In its Resolution No. 16067 dated March 15, 2012, the Presidium of the SAC confirmed that it was lawful to recover from the tax authorities expenses of almost 3 million rubles on the taxpayer's representatives involved in its defense.

Facts of the Case

The taxpayer was Aelita Software Corporation, which was defended by Pepeliaev Group in courts of three levels. When the dispute was over (the overpayment in the dispute was more than 24 million rubles), the taxpayer applied to the arbitration court to recover from the tax authority court costs of 2,889,302 rubles spent on legal representation.

In the first instance, the court upheld the taxpayer's application in full. The appeal court reduced the award to 100,000 rubles, and the cassation court agreed with the appeal court.

The Presidium of the SAC upheld the first court's ruling and set aside the decisions of the appeal and cassation courts.

Conclusions of the SAC

The Presidium of the SAC restated a number of its previous conclusions (see the Presidium of the SAC's Resolutions No. 18118/07, No. 6284/07 and No. 100/10 dated, respectively, 29 May 2008, 9 April 2009 and 25 May 2010), while the following conclusions in this case of the Presidium of the SAC are new.

1. The amount up to which the court reduces the court costs claimed by the taxpayer may not be established arbitrarily. The court decision must contain an explanation of the amount that the court considered reasonable, while the case file must contain calculations and other evidence in support of the court's conclusions.

This sends a message to lower courts that they should be as objective as possible in determining the amounts awarded, and that it should be easy for higher courts to review and evaluate their explanations.

2. The losing party, and not the court itself on its own initiative, must present the court with evidence, calculations and justification that the costs are not reasonable. This follows from the adversarial nature of the litigation process in the state arbitration courts.

The SAC was not embarrassed by the large nature of the amount recovered (almost 3 million rubles), which may mean that there will be a clarification of the Court's legal position set out in Information Letter No. 121 of the Presidium of the SAC dated 5 December 2007: Even when the amount of court costs is significant, a court may not consider that it is clearly excessive and release the tax authority from the burden of proving that it is excessive.

3. The SAC also set out new evidential and legal guidelines to establish whether court costs recovered are reasonable (not excessive). These guidelines contain information about prices for similar legal costs of other similar law firms. In addition, the choice of service provider (and, accordingly, the cost of services provided) should be assessed by the court taking due account of the nature and complexity of the dispute, and moreover, "not from the court's position but from the position of the party incurring the expenses without being certain of the outcome of the case."

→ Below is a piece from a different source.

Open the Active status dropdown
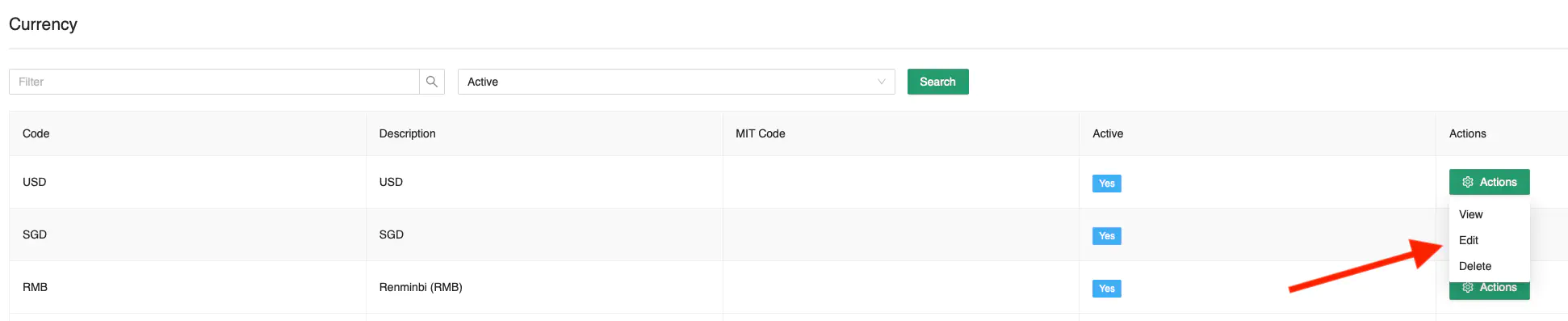 tap(676, 82)
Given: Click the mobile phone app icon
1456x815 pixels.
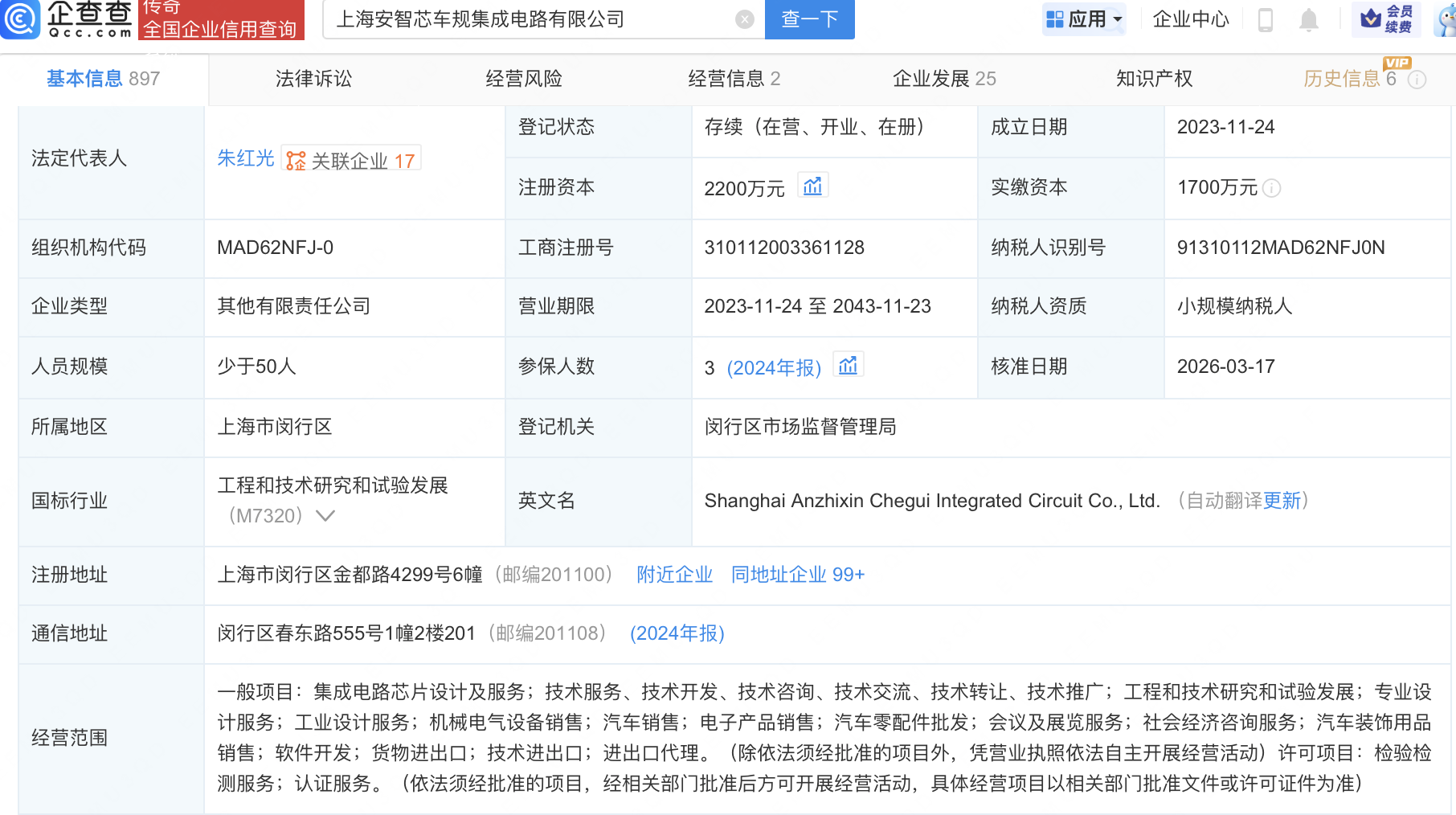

The SAC is making it more difficult for the tax authorities to refute that the taxpayer's costs are reasonable: Costs must be shown to meet not only the criteria of reliability and lawfulness, but also relevance. Inspectorates will have to prove to the courts that the amount of court costs regarded by the former as reasonable corresponds to price levels on the market among similar service providers. Such a similarity should be assessed according to criteria that are material for the client and not just the court. Factors include the level of reputation, prominence, transparency and service quality.

General Conclusions

In the case in question, the tax inspectorate agreed that there was no uniform case law in terms of the substance of the main dispute. This is a factor that makes a dispute complex in nature, and thus professional legal assistance is required. Therefore, the Resolution may lead to a large number of tax disputes that are not so complex from a legal standpoint being resolved out of court. There could also be some increase in the average amount of court costs recovered.

To ensure that costs are recovered as fully as possible, companies must be ready to explain to the court why they have chosen their legal representative from among similar candidates, as well as ensure that how the costs are made up is as transparent as possible.